Miguel García de Julián 100409352


Jorge Gómez-Bravo Peche 100406641

Introduction
Optical microscopy has become one of the most powerful techniques in biomedical research,
particularly when combined with digital image analysis. Since an optical microscope uses
visible light and a system of lenses to magnify images, as opposed to electrons and
electromagnets present in electron microscopes, the size of the smallest samples an optical
microscope is able to resolve is directly proportional to the wavelength of visible light. Among
all types of optical microscopes, one variety is a fluorescence microscope, which uses
fluorescence instead of reflection and absorption as a source of image contrast.

Optical microscopy exhibits many challenges for digital image analysis. In general, microscopy
volumes are inherently anisotropic, suffer from decreasing contrast with tissue depth, lack
object edge detail, and characteristically have low signal levels.

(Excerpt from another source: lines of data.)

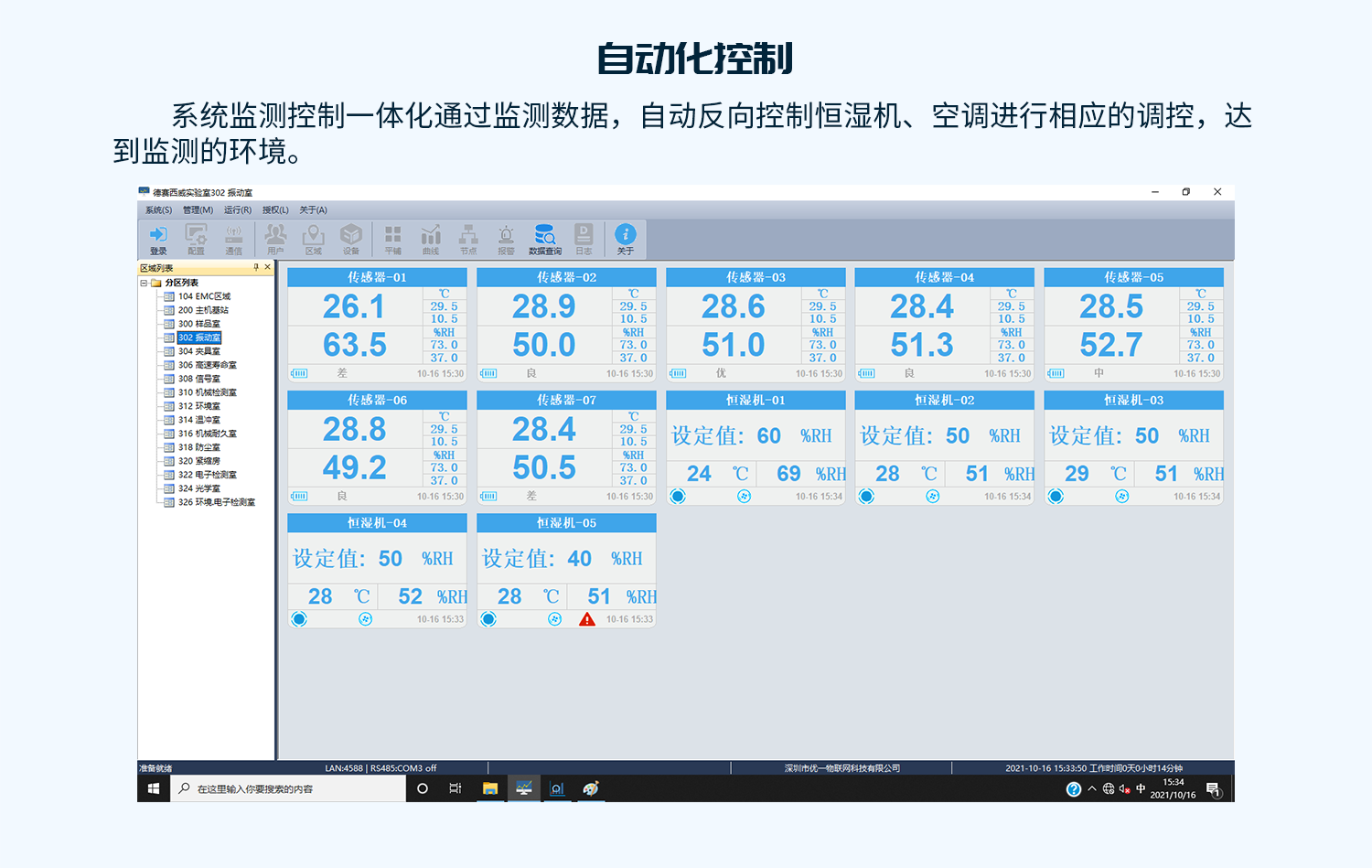
Task: Open the 数据查询 data query tool
Action: pos(545,238)
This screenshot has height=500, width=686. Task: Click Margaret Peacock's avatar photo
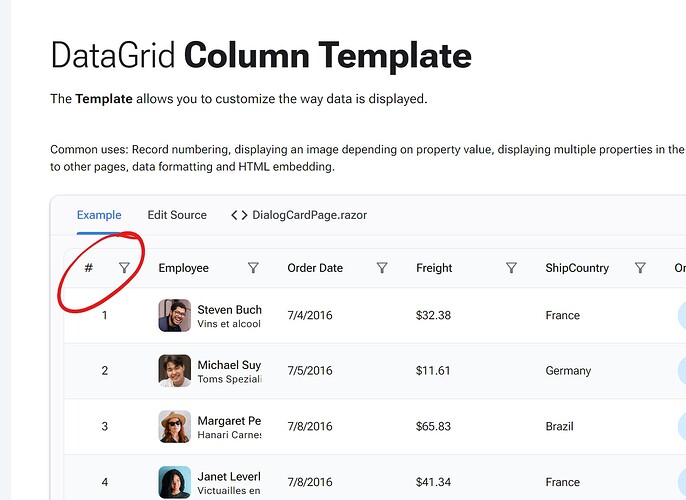tap(174, 426)
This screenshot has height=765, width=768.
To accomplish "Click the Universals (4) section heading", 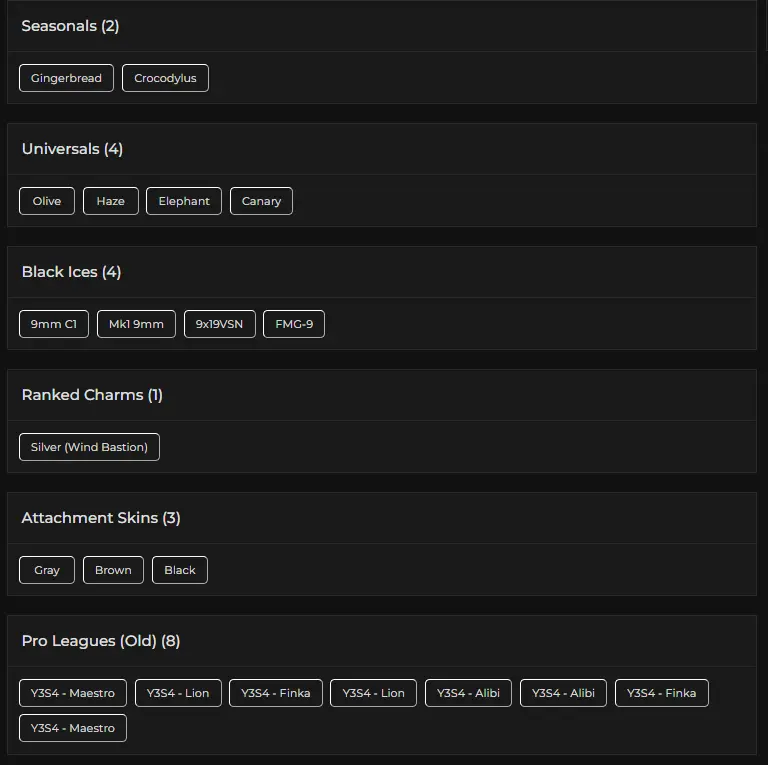I will coord(72,149).
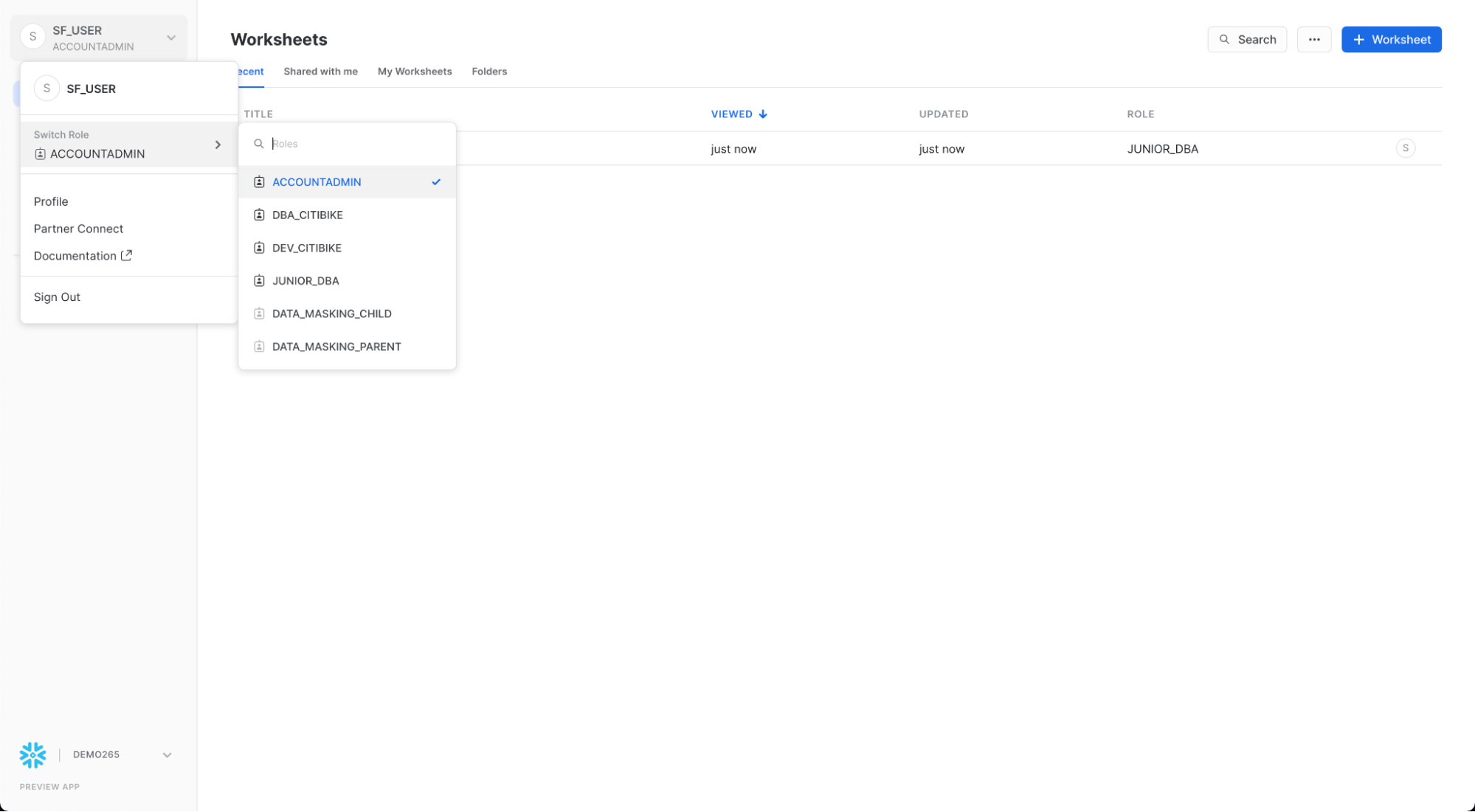Open the Folders tab

(x=490, y=71)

Table including each proposed technique and the obtained results.

Otsu 0.690
otsu + binary_clossing + labels 0.692
otsu + binary_clossing + binary_fill_holes + labels 0.638
otsu + binary_clossing + labels + median 0.695
Cellpose 0.776
median filter + Cellpose 0.861

A brief description of the proposed techniques.


- Gaussian filter.

Linear filters work by convoluting an image with a smaller template. That small template can
be anything, but commonly it is a well-defined small matrix. For example, it can be a 2D
Gaussian. The Gaussian has default values, and we can simply apply it on an image.
Gaussian filtering does not only blur information, but it also helps removing noise.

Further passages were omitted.